=== Listed entries ===

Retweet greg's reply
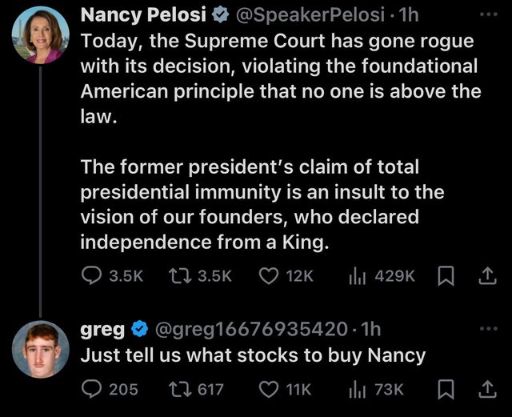 [181, 389]
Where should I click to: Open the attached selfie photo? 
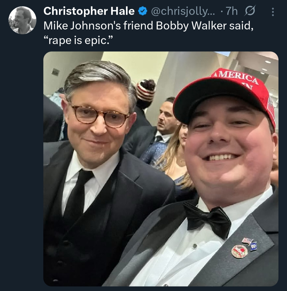pos(161,169)
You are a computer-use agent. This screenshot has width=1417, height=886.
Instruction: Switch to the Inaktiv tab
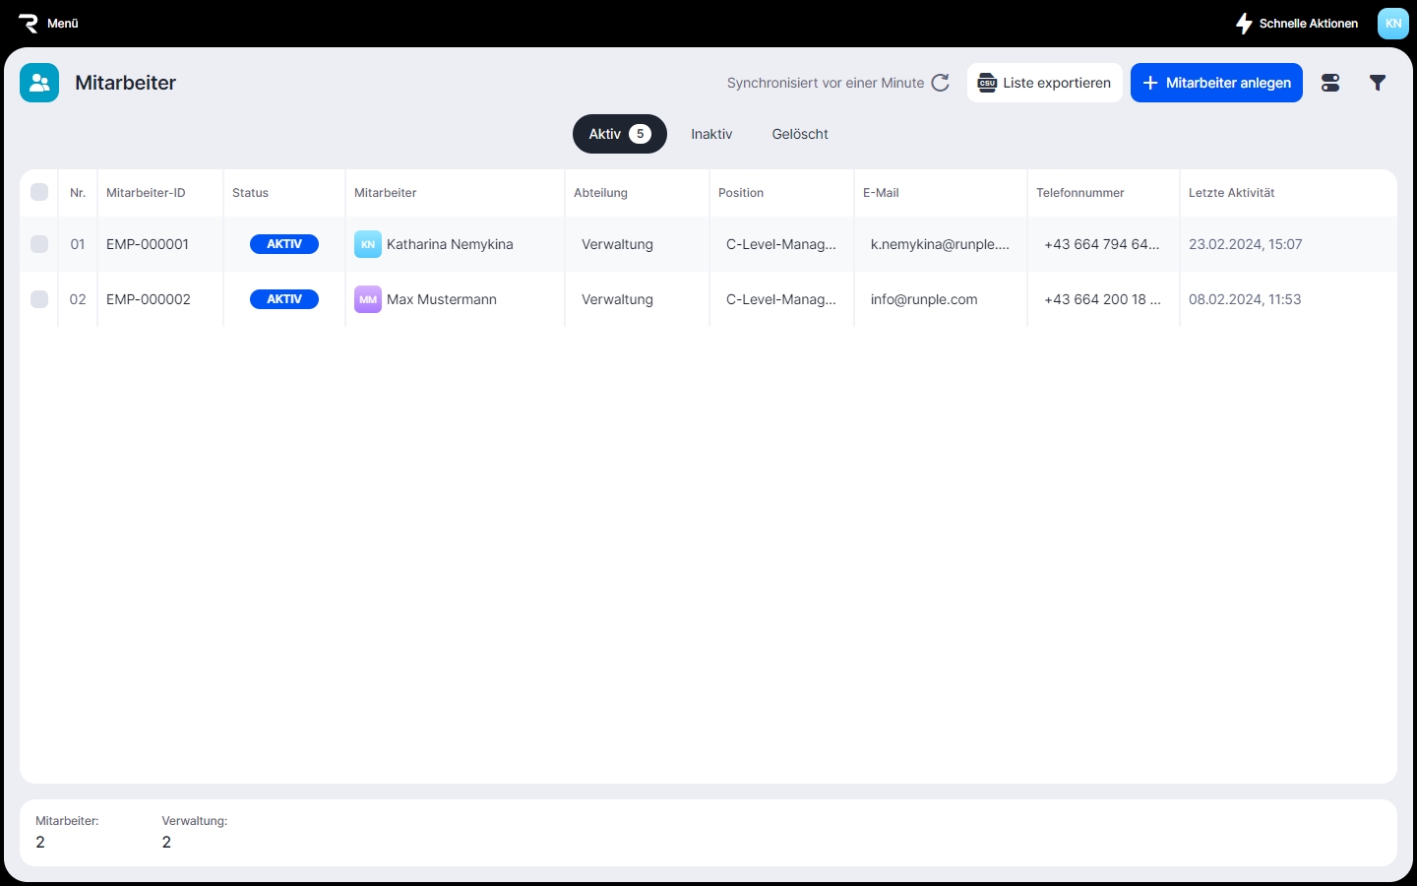(x=711, y=134)
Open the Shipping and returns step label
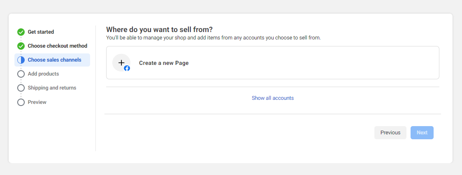462x175 pixels. (52, 88)
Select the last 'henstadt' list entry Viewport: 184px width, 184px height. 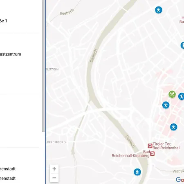(x=8, y=178)
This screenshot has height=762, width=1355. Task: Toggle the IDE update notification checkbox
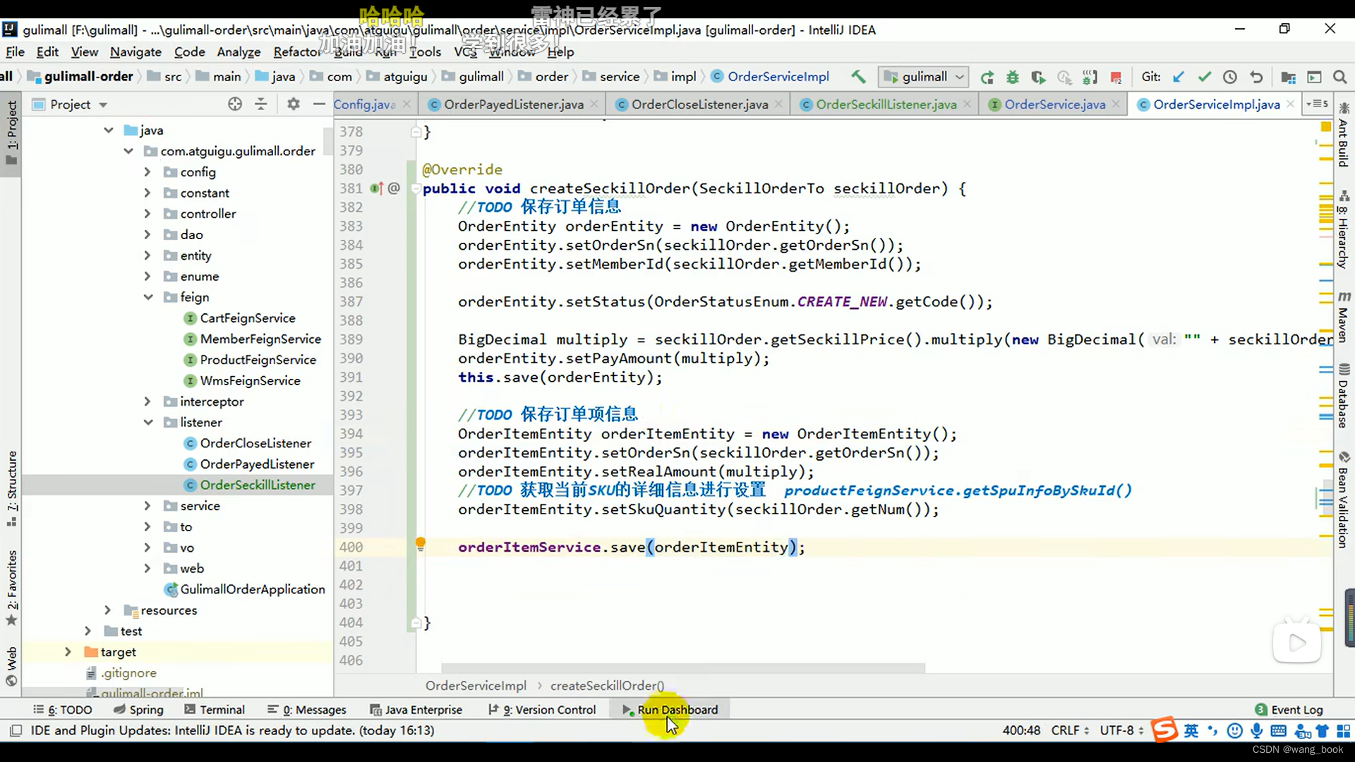pos(17,730)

===

Task details: Nothing but the lines from the line containing "This screenshot has height=762, width=1355." through the end of the records belongs in the answer, written out exactly, both ends included, without pictures.

Result for this exercise:
This screenshot has height=762, width=1355. Task: Toggle the IDE update notification checkbox
pos(17,730)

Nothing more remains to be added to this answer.